The president of the PS group in the Assembly, Boris Vallaud, and the first secretary of the party, Olivier Faure, are openly defending this option. And the socialist proposal – in theory compatible with Marine Tondelier’s proposal – is beginning to receive more and more support among environmentalists to unblock the situation.
LFI rules out agreements with Macron
France Insoumise (LFI), for its part, has distanced itself from any possible negotiation with the Macronist forces and continues to demand the resignation of the president as the only way out of the political crisis. “I am looking for a stable solution for my country and that stability involves the resignation of the President of the Republic,” stated the LFI coordinator, Manuel Bompard, in an interview on BFM-TV.

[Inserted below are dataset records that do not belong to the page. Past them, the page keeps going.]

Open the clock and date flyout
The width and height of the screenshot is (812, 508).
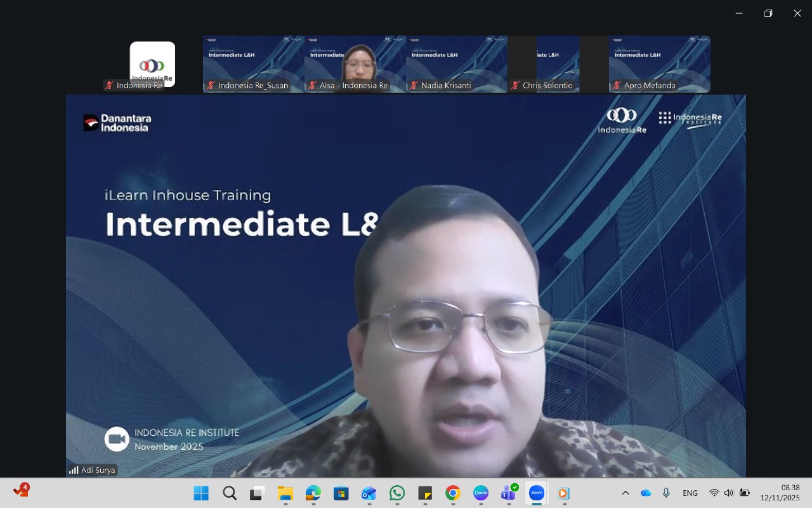[x=780, y=493]
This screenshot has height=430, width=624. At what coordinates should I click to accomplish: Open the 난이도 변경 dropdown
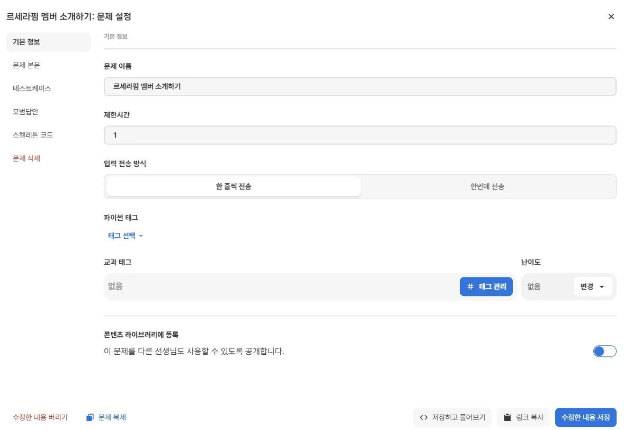(593, 286)
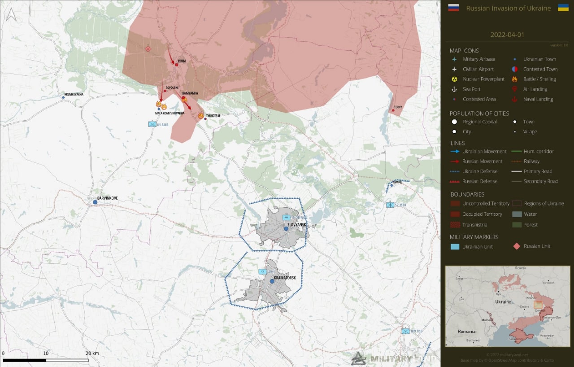Click the inset overview map of Ukraine
The height and width of the screenshot is (367, 574).
click(x=507, y=306)
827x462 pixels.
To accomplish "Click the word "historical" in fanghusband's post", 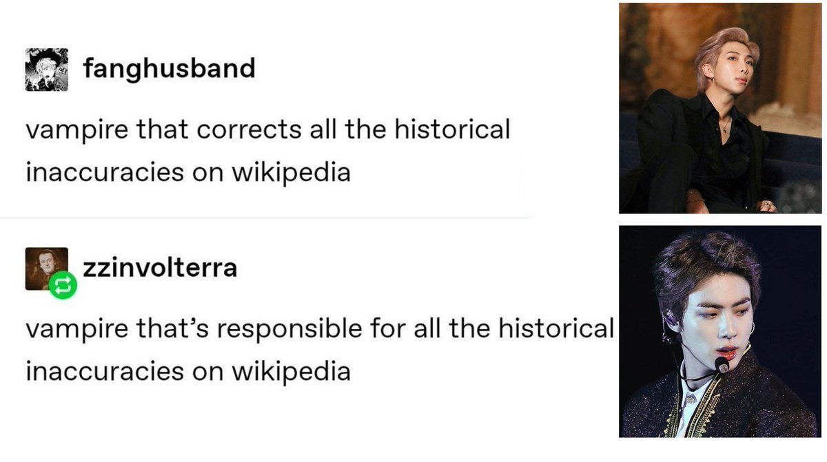I will (451, 130).
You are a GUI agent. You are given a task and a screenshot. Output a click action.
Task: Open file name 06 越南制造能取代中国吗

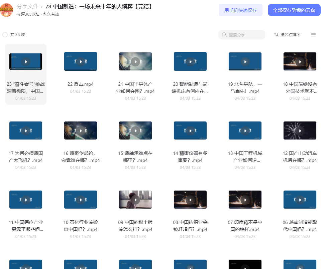click(300, 226)
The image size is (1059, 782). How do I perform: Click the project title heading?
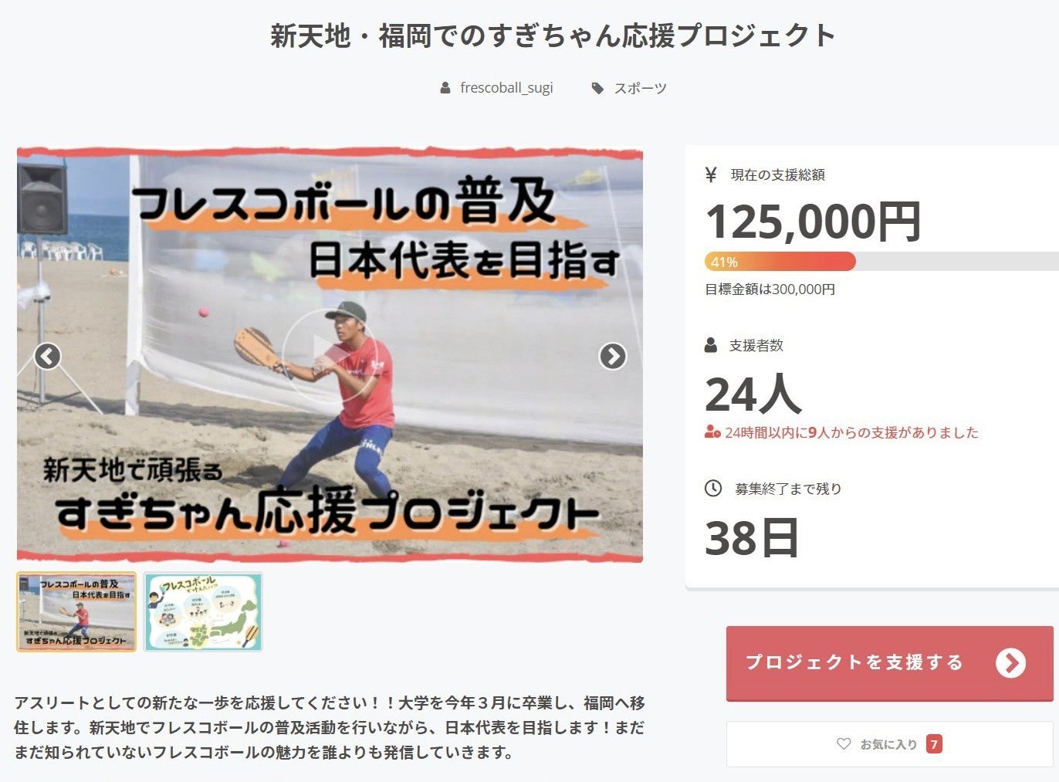[x=553, y=36]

In his first intervention since the motion of censure, Emmanuel Macron said on Thursday night that will not resign and that he will fulfill his mandate to the end, arguing that “the extreme right and the extreme left have united in an anti-republican front.”

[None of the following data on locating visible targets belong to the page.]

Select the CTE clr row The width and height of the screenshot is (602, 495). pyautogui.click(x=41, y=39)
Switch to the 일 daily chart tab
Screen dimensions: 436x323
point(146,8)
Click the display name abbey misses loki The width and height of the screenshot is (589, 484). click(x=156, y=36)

Last Friday, even before it was confirmed that the censure against Barnier was going to be successful, Jean-Luc Mélenchon had begun the call for a single presidential candidacy on the left. “We are in favor of a joint candidacy, but on the basis of the program. And since we are going to go with that program, whoever wants to come will be welcome,” said the party leader during a speech to militants in Paris.
Mathilde Panot, president of the LFI group in the Assembly, has also warned that her party would vote to censure any prime minister who does not come from the New Popular Front (NFP). Statements directed in particular at socialist figures critical of the alliance, such as former Prime Minister Bernard Cazeneuve, whose name is circulating again these days as a possible replacement for Barnier.
Macron’s bloc demands a break with LFI
In recent days, the proposal for a “non-censorship” pact has also been mentioned by deputies of the centrist coalition. The leader of Renacimiento (the party founded by Macron), Gabriel Attal, mentioned it in his speech in the chamber during the motion of censure, asking the socialists to “free themselves” from LFI.
The forces of the Macronist coalition are trying to cause a fracture in the NFP that isolates LFI and creates a new balance in the Assembly, with a large central bloc of “constitutionalist” parties that excludes the rebels and the extreme right.
However, Attal’s vision of the agreement does not seem, at the moment, to be the same as that of the socialists. Emmanuel Macron’s former prime minister proposes “a coalition of the forces of the republican arc” (which would include environmentalists and communists, but not LFI) and which would imply a government with centrist and progressive ministers. That executive would only apply some consensual measures until the next dissolution of the Assembly.
Along these same lines, the still Minister of Defense, the Macronist Sebastien Lecornu —another of the names circulating in the press as a replacement for Barnier—, stated that “everything possible must be done so that the socialists separate from France Insoumise.” “I do not come from the left, but I am attached to the values of our republic; I think we have to dialogue, because the responsibility of my political family is to get the Socialist Party to change its position.”
However, despite the disagreements that persist between LFI and its NFP partners, particularly socialists, and the pressure to unblock the situation, two elements encourage leftist formations to maintain unity: on the one hand, no one wants appearing before his voters as responsible for the breakup of the progressive bloc; On the other hand, the electoral alliance has demonstrated its effectiveness in the legislative elections and everything indicates that these elections will be repeated as soon as possible (the French Constitution prevents their holding until one year after the last dissolution).